Novak Djokovic reflected on the tensions between Serbia and Kosovo after his first match at the French Open.
Serbian tennis player Novak Djokovic sparked a controversy at the French Open after writing a message on the recent flare-up between Serbia and Kosovo.
“Kosovo is the heart of Serbia. Stop the violence,” the world number three and winner of 22 Grand Slam titles wrote in the Serbian’s camera lens, after his first-round victory over American Aleksandar Kovacevic in Paris on Monday.
“Kosovo is our cradle, our fortress, the center of the most important things for our country… There are many reasons why I wrote that on camera,” the 36-year-old later said, according to the radio of RFI media in Serbia.

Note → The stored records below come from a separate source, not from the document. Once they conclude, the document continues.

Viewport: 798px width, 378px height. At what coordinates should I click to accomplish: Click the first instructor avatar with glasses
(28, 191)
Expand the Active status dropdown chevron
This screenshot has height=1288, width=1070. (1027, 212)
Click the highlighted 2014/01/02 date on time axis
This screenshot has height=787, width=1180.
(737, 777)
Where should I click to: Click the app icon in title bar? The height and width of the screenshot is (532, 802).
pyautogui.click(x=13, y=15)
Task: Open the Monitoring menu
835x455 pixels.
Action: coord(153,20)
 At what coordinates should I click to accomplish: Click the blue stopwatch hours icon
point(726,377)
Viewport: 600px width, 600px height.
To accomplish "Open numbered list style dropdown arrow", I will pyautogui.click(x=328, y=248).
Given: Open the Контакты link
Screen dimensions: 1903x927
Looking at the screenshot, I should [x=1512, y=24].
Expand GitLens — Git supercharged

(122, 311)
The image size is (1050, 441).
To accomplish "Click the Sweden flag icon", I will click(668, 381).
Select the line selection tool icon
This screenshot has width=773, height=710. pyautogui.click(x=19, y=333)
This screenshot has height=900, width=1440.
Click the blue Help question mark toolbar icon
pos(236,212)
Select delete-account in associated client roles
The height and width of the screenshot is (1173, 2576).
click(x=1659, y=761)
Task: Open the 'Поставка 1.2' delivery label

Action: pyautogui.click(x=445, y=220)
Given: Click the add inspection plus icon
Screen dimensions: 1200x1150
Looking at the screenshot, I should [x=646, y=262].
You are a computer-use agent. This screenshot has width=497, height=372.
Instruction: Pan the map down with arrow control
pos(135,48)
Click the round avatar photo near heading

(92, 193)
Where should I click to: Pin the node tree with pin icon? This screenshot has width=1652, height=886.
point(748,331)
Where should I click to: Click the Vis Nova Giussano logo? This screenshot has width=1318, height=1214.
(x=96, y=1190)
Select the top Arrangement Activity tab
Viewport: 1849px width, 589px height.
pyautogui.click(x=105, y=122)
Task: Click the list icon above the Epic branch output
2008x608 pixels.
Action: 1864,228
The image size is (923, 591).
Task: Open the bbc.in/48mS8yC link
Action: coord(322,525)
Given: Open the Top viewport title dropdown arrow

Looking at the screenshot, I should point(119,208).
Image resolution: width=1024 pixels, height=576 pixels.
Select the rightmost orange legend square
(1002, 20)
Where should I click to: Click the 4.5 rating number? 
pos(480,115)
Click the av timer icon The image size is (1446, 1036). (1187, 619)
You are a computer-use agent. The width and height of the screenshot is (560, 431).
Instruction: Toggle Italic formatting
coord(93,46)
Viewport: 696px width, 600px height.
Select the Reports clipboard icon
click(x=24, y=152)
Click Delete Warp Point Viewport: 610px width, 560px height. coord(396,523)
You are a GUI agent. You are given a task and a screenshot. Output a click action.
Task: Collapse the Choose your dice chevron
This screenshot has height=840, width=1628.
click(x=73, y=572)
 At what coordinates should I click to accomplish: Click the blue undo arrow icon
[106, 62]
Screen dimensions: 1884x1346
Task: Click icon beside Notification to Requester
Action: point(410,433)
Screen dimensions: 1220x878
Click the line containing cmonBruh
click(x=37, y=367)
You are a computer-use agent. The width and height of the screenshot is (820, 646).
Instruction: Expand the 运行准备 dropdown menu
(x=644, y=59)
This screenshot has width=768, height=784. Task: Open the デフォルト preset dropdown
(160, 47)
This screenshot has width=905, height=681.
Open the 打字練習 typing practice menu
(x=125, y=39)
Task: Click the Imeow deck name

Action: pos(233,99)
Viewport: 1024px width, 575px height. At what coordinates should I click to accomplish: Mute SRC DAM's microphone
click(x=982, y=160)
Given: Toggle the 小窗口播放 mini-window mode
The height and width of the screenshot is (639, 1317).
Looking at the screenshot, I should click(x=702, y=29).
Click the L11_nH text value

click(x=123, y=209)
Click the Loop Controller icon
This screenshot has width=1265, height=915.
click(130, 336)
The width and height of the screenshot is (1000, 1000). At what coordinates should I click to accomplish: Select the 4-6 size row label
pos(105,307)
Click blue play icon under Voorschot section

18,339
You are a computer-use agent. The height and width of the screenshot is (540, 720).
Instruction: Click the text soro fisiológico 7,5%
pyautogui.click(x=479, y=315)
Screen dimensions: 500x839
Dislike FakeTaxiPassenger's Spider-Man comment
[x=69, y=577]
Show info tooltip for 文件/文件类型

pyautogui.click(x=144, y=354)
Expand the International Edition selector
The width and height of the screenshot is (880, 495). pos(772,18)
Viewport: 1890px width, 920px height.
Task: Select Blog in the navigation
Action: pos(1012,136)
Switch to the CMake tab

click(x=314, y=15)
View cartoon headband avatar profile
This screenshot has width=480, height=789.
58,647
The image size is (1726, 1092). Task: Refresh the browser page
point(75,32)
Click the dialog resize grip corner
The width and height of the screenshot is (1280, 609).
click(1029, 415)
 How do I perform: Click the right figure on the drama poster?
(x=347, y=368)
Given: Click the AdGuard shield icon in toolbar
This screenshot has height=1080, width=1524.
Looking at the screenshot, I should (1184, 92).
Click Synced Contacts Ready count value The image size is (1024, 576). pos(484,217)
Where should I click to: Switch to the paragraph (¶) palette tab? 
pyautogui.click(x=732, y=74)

Over the weekend, violent clashes between Kosovo’s police and NATO-led peacekeepers on the one hand, and local Serbs on the other left many people injured on both sides.
Tensions began after Serbs boycotted last month’s local elections held in northern Kosovo, where Serbs are the majority, and newly elected ethnic Albanian mayors moved into their offices with the help of riot police in Kosovo.
Kosovo is a predominantly ethnic Albanian populated territory that was once a province of Serbia.
It declared its independence in 2008 which was recognized by about 100 countries, except Serbia, Russia, China and five other countries of the European Union.
Serbian President Aleksandar Vucic said 52 Serbs were injured while Kosovo President Vjosa Osmani accused Vucic of trying to destabilize the self-declared republic.
The NATO spokesman issued a statement condemning the attack and “calling on all sides to refrain from actions that further exacerbate tensions, and to communicate”.
Speaking to Serbian media, Djokovic emphasized that he is not a politician, nor does he seek to enter into debates.
“Of course it is very painful for me as a Serbian to see what is happening in Kosovo and the way our people are almost being kicked out of the municipal offices, so the least I can do is this,” he said.
“As a public figure but also as a son of someone born in Kosovo I feel more responsibility to express my support to our people and to Serbia as a whole,” he said and added that he sympathized with all people but what happened in Kosovo “is a standard of international law”.
This is not the first time Djokovic has stirred up political tension.
At the Australian Open in January, he defended his father who posed with fans holding Russian flags.
The French Tennis Federation (FFT), which organizes the event, told the Reuters news agency that “there are no official rules at the Grand Slam on what the players can or cannot say and said they are no longer comment on this matter. FFT will not make any statement or take any stand on this matter.